CRE / Equity = 322.5%….higher default rates are of concern when 300% threshold crossed. Higher yield, higher risk.
Moody’s placing it on negative credit watch is saying exactly that – 2nd potential downgrade may be coming (they were BAA2 at one point).
Steve:
BOH is somewhat protected by the “moat” of Hawaii, but their latest financial metrics from 3/31/24 are trending in the wrong direction.
Deposits down 2% to $20.7B, net interest margin fell from 2.47% to 2.11%, almost 60% of their deposits remain uninsured, and they still have a $809M unrealized loss on their $5B Held To Maturity Portfolio (where the yield is only 1.79%).
They have been truly getting hammered on rising costs to keep deposits at the bank (up from $38M to $89M year-over-year).
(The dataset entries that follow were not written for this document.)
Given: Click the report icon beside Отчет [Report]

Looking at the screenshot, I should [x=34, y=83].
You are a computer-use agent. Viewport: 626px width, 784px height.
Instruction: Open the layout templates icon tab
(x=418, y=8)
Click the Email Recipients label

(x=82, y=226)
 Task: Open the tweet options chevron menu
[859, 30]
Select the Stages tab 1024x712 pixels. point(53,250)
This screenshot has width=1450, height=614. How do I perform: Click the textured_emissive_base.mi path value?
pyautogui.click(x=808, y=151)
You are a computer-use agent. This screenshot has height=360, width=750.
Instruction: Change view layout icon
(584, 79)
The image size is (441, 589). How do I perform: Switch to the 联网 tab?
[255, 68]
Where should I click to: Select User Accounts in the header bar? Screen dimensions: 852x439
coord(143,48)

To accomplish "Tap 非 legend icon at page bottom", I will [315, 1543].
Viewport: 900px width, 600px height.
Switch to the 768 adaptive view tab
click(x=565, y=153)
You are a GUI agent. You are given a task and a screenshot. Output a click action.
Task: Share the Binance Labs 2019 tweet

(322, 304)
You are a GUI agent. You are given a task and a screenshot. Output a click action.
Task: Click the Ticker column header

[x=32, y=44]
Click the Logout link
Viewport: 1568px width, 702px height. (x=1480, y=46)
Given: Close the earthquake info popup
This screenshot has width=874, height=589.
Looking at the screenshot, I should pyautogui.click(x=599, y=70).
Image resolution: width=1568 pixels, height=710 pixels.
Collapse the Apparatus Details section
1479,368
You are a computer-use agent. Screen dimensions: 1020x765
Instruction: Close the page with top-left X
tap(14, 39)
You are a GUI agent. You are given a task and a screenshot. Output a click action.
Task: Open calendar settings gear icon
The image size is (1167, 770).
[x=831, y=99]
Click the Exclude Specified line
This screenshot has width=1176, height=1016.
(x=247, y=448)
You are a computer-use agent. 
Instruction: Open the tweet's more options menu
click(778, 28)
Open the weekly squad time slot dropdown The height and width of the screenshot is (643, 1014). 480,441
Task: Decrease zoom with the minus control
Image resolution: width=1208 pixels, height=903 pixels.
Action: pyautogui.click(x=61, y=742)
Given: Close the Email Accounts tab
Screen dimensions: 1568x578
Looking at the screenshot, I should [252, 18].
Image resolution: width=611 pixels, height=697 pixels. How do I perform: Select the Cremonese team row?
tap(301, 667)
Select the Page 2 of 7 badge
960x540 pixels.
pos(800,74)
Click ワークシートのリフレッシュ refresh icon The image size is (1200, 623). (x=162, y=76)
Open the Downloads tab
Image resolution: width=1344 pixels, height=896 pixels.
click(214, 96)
Tangible book value is $30+ with the common trading for $57+. When you take into account the unrealized losses on the HTM portfolio, TBV falls to $10+. Not sure how anyone can own this common and say there is value there.
The good news is that 20% of their $250M in quarterly revenues comes from non-interest income sources like trust, asset management, mortgage banking, etc. They have a lot of older customers that have been with the bank for decades.
But paying 8% to issue $165M in preferred now seems a bit strange. They already have $215M of cash on the balance sheet and the Fed is likely to start its rate cutting cycle later this year.
What was the rush to pay 8% on a preferred when the last one they issued 4 years ago was done at 4.375%?
Their 2nd quarter results are to be announced in about 4 weeks and it may be one of those “bite the bullet and take the hits to the capital ratios now”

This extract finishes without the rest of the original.